Among the 5,700 confirmed exoplanets astronomers have discovered outside the solar system, there are those considered ice worlds and water worlds, but what about a steam world? 

Well, they’ve done it. Scientists using the James Webb Space Telescope, a partnership of NASA and its European and Canadian counterparts, have indeed detected a sauna-like planet about 100 light-years away from Earth in the constellation Pisces. Some have called it the first direct evidence of a planet blanketed in wet heat. 

This humid alien planet, GJ 9827 d, is about double the size of Earth and has an atmosphere almost entirely composed of water vapor, according to a new study. Before now, such worlds were only theorized to exist in space. 

“It was a very surreal moment,” said Eshan Raul, who contributed to the research while an undergraduate student at the University of Michigan, in a statement. “We were searching specifically for water worlds because it was hypothesized that they could exist. If these are real, it really makes you wonder what else could be out there.”
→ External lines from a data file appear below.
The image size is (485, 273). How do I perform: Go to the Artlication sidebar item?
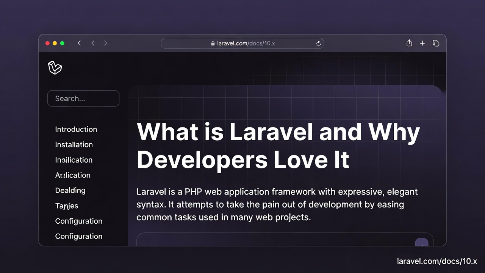point(73,175)
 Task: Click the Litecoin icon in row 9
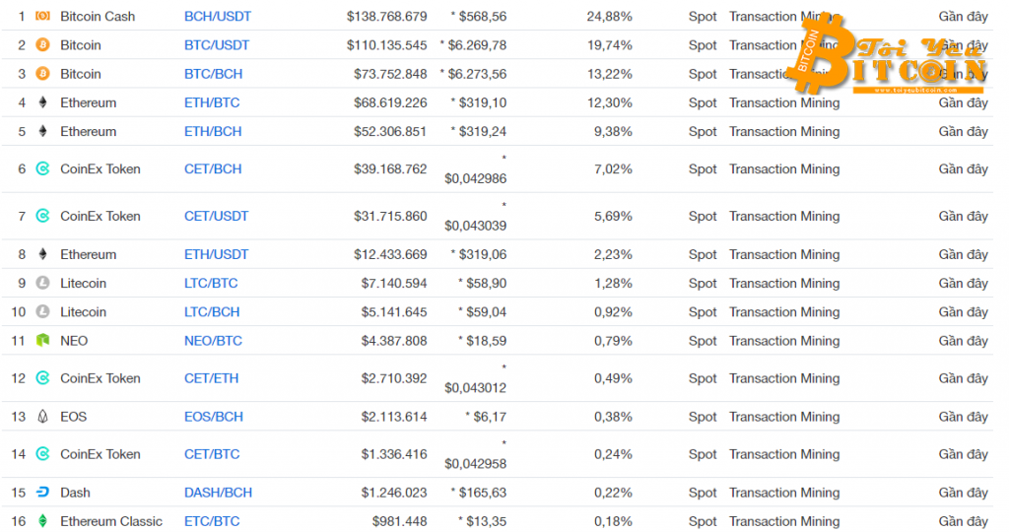tap(42, 284)
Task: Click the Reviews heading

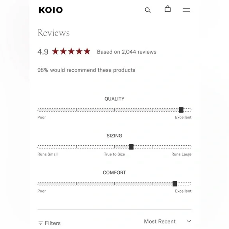Action: [x=53, y=32]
Such a steam world is thought to have thick water-rich air, with a surface devoid of ice or flowing water. It’s what scientists imagine icy moons of Jupiter, like Europa and Ganymede, would be like if they orbited near the sun instead of more distant reaches of the solar system. 

GJ 9827 d, a rocky super-Earth, is so close to its host star that it has an estimated surface temperature of 660 degrees Fahrenheit. For comparison, the average surface temperature of Earth is 59 degrees Fahrenheit. Because of the exoplanet’s extreme heat, its atmosphere is likely a mix of gas, without clouds or distinct layers.
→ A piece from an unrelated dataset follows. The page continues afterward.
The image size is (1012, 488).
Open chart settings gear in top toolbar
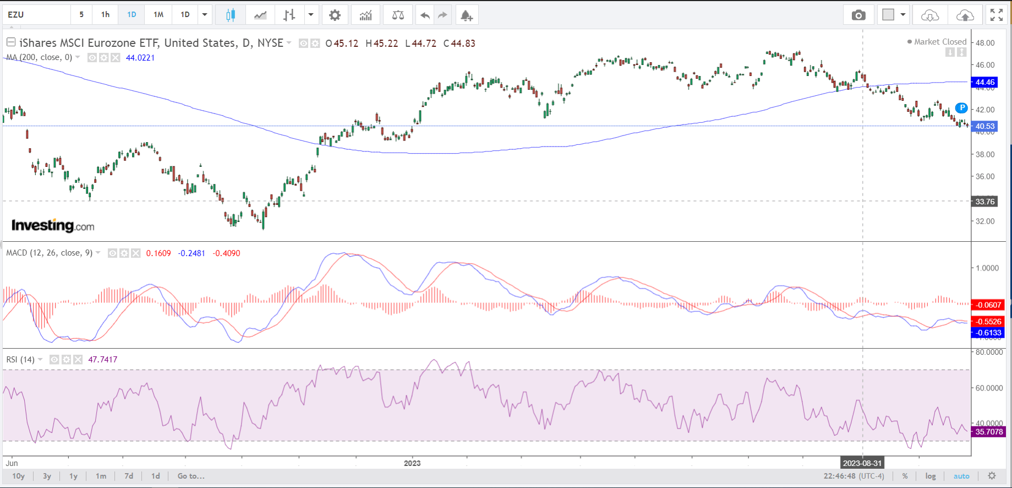(335, 15)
Scientists have found signs of hydrogen-rich atmospheres surrounding many worlds, but all of them have been around gas giant planets, like Jupiter. The hunt for a more terrestrial world swaddled in a protective atmosphere of heavier elements had eluded astronomers, though Webb has helped scientists find reasonable bets, such as 55 Cancri e, GJ 486 b, and LHS 1140 b. 

This is the first confirmed case of an exoplanet atmosphere where hydrogen is not the dominant component, said Caroline Piaulet-Ghorayeb, a doctoral student at the University of Montréal. The new paper, led by Piaulet-Ghorayeb, was published in Astrophysical Journal Letters last week. 
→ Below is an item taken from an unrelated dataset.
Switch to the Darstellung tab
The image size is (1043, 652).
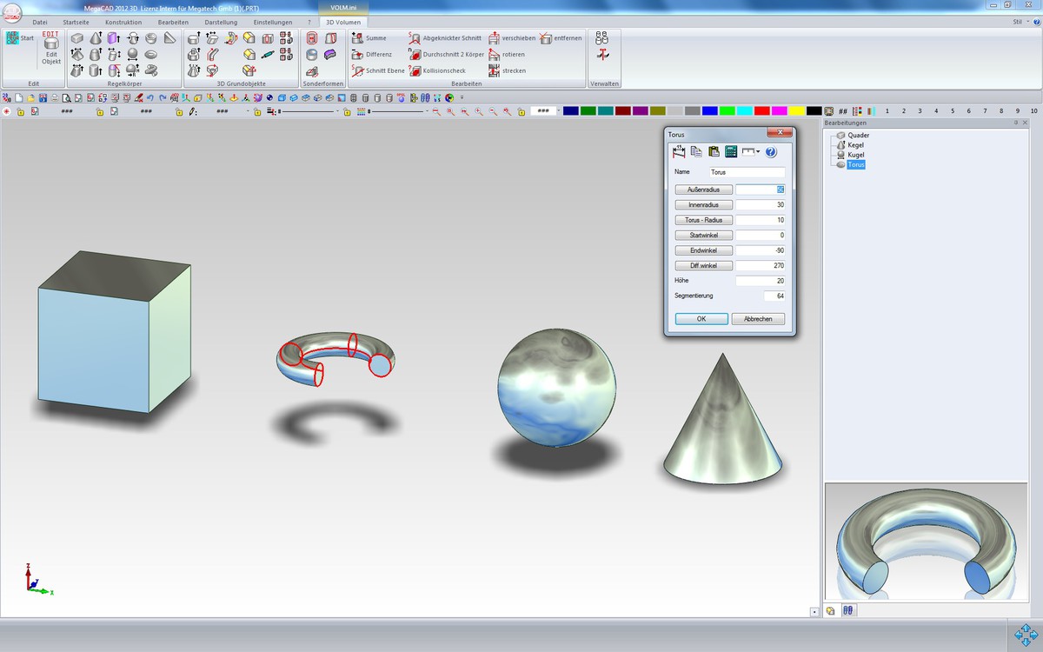[221, 22]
Since Webb opened for business, researchers have frequently used a technique called transmission spectroscopy to study exoplanets. When these worlds cross in front of their host star, starlight gets filtered through their atmospheres. Molecules within the atmosphere absorb certain light wavelengths, or colors, so by splitting the light into its basic parts — like a rainbow — astronomers can detect what light segments are missing to discern the molecular makeup of an atmosphere.

Researchers used the new Webb data, coupled with Hubble Space Telescope observations conducted earlier this year, to confirm the steam composition. A common problem with such studies is the potential for variability in signals based on stellar activity — like the spots that can form on the sun. After careful analysis, teams were able to rule out the possibility of botched data due to stellar contamination. 

Researchers will use the James Webb Space Telescope to continue studying GJ 9827 d, the first confirmed “steam world.”
Credit: NASA GSFC / CIL / Adriana Manrique Gutierrez illustration

While this planet would not be habitable for most life forms people are familiar with on Earth, the success of finding a terrestrial world with an atmosphere teeming with water means scientists are getting ever-closer to finding temperate hospitable worlds. 

Webb scientists are about to begin a massive study of rocky worlds outside the solar system, specifically in search of planets orbiting close to red dwarf stars — the most abundant type of star in the Milky Way — that could have air. The program, first reported by Mashable, has already picked the first two of about a dozen target planets to study.

“Now we’re finally pushing down into what these mysterious worlds with sizes between Earth and Neptune, for which we don’t have an example in our own solar system, are actually made of,” said coauthor Ryan MacDonald in a statement. “This is a crucial proving step towards detecting atmospheres on habitable exoplanets in the years to come.”